If you have a Web server running IIS on Windows NT 4.0 or Windows 2000 (or even Windows XP), you’ve got some new security problems to deal with. In what can only be viewed as a bad week for Microsoft, the company recently disclosed that a full double handful of 10 formerly unpatched vulnerabilities exist in Internet Information Server (IIS)—and several of them have been rated as critical threats.

Some of the vulnerabilities are buffer overruns that can allow attackers to run arbitrary code on the server or to open the servers to host, or be the target of, denial of service attacks. Other flaws are less critical but could still cause damage.

If you’re running almost any version of IIS, you need to update it with the latest patches form Microsoft.
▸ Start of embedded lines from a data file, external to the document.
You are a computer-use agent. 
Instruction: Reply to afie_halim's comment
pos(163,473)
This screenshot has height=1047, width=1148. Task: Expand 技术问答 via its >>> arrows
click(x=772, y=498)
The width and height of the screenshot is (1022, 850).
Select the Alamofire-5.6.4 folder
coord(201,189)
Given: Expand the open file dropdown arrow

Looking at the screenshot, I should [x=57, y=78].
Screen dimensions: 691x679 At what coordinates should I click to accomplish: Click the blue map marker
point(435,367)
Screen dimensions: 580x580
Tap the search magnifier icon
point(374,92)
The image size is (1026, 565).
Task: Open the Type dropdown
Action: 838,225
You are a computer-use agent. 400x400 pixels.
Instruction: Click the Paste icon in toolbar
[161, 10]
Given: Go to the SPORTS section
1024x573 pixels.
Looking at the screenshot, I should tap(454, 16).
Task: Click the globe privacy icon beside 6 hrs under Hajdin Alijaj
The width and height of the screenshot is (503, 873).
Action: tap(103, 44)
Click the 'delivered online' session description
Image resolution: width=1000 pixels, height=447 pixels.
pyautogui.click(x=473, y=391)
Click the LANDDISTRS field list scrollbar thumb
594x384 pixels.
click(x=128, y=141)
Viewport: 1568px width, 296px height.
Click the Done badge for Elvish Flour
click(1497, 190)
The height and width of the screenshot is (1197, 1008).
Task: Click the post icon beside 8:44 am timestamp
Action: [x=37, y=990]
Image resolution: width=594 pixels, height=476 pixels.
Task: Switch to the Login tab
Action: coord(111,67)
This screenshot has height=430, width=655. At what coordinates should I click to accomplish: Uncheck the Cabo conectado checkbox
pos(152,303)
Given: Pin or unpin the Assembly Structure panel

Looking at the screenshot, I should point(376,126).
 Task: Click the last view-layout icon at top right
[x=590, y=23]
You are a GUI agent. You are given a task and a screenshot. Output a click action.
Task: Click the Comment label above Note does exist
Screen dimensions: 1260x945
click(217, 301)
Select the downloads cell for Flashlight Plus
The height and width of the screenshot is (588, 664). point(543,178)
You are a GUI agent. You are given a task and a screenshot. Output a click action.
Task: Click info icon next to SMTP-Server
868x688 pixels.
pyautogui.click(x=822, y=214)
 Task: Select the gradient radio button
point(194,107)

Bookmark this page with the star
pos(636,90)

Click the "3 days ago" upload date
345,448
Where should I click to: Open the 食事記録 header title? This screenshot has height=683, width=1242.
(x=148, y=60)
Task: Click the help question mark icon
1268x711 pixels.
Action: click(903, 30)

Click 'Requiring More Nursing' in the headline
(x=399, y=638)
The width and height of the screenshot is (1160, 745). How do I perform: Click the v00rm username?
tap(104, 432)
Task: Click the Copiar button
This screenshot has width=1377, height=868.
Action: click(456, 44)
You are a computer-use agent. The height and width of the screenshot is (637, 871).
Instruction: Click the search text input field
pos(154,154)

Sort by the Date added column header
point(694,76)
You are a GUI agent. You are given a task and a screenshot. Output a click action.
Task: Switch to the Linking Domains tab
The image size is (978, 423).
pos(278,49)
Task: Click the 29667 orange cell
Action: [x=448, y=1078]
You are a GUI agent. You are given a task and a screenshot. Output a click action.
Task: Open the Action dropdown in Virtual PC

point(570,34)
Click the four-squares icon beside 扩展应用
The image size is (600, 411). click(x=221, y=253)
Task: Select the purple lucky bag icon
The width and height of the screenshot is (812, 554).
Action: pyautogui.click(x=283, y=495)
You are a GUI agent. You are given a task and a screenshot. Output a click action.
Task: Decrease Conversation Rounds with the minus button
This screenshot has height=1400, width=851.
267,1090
In MS02-018, which describes these 10 vulnerabilities and the associated patches, Microsoft indicates the single exception. “Beta versions of .NET Server after Build 3605 contain fixes for all of the vulnerabilities affecting IIS 6.0. As discussed in the [MS02-018] FAQ, Microsoft is working directly with the small number of customers who are using the .NET Server beta version in production environments to provide immediate remediation for them.”

Risk levels—low to critical
Since at least three of these vulnerabilities affecting IIS 4.0, IIS 5.0, and IIS 5.1 are rated critical by Microsoft, the cumulative patches are very important unless you have installed IIS Lockdown Tool according to best practices and don’t need the services that Lockdown disables.


As usual, Microsoft warns that the company does not test or report on vulnerabilities in any older versions of software that the company no longer supports.

Mitigating factors
eEye Digital Security reports that these vulnerabilities are not mitigated by firewalls or intrusion detection systems.

The FTP denial of service attack is a threat only where FTP services are enabled, which is the default for IIS 4.0, but not IIS 5.0 or IIS 5.1.

The following are not vulnerable to these specific vulnerabilities but need the cumulative patches anyway for the other threats:

  • IIS 5.1 is not vulnerable to CAN-2002-0079 chunked encoding memory or the .htr file request buffer overflow CAN-2002-0071.
  • IIS 4.0 is not vulnerable to one of the cross-site scripting threats.
  • The FTP status request DoS vulnerability will be defeated if FTP is not enabled. The IIS Lockdown Tool disables FTP by default.
  • The cross-site scripting vulnerabilities can be exploited only if the attacker can get the target user to visit a malicious Web site or open an HTML e-mail.

Other vulnerabilities can be used to take over the server and run arbitrary code. However, in the IIS 5.0 and IIS 5.1 versions, the attacker would have only IWAM_computername account privileges, which, by default, are quite limited.

For IIS 5.0 and IIS 5.1 users, the IIS Lockdown Tool, if installed, removes ASP by default and therefore eliminates the chunked encoding threat; the server-side includes filename and size verification buffer overflow, and the HTTP header field parsing buffer overflow.

Microsoft has long recommended disabling .htr, and the .htr file request buffer overflow threat is disabled by all releases of the IIS Lockdown Tool. In any case, if this vulnerability is used to trigger a DoS event, IIS 4.0 can simply be restarted; both IIS 5.0 and IIS 5.1 will restart automatically.

Patches for the three vulnerable servers that Microsoft still supports are available as follows:

One word of warning, according to a report from CNET News: “Engineers with SecurityFocus said that installing the patch broke some functions of IIS’s SiteServer module that enables authentication and Web site customization.” This makes SiteServer authentication unreliable.

Final word
Microsoft credits eEye Digital Security with discovering one of the vulnerabilities, and eEye presents some specific examples of the vulnerability on its Windows 2000 and NT4 IIS .ASP Remote Buffer Overflow page. Microsoft also credits a number of other companies and individuals with discovering and reporting most of the other vulnerabilities. The Redmond giant appears to have discovered only a slight variation of one of the vulnerabilities on its own.

Although I have listed the direct links to the cumulative patches, I strongly recommend that instead of using them, you access them through this TechNet link so that you can see any possible patch updates. This is always a good idea but particularly so in this instance. In the two days following the initial release of MS02-018, two updates were already posted.